[[ GIVEN RECORDS, beginning ]]
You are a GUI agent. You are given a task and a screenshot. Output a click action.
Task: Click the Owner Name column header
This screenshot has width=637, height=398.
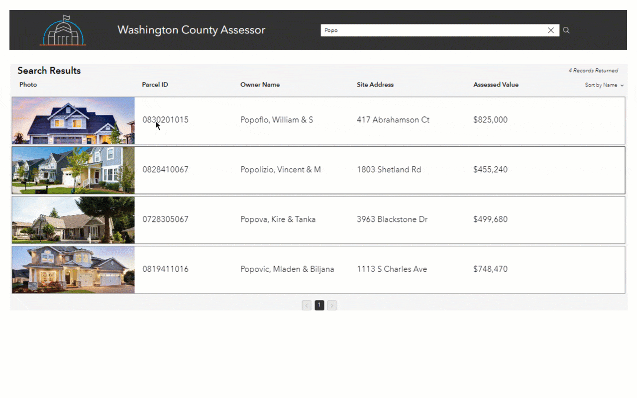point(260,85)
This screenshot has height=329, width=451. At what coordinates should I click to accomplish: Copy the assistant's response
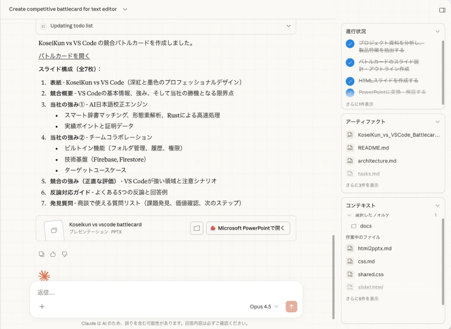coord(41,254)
[[ GIVEN RECORDS, end ]]
§ ASSIGNMENT
Restate word for word the lines that begin at the one containing "This screenshot has height=329, width=451." and end with the final line of the records. Pictures stay out.

§ EXERCISE RESULT
This screenshot has height=329, width=451. At what coordinates should I click to accomplish: Copy the assistant's response
coord(41,254)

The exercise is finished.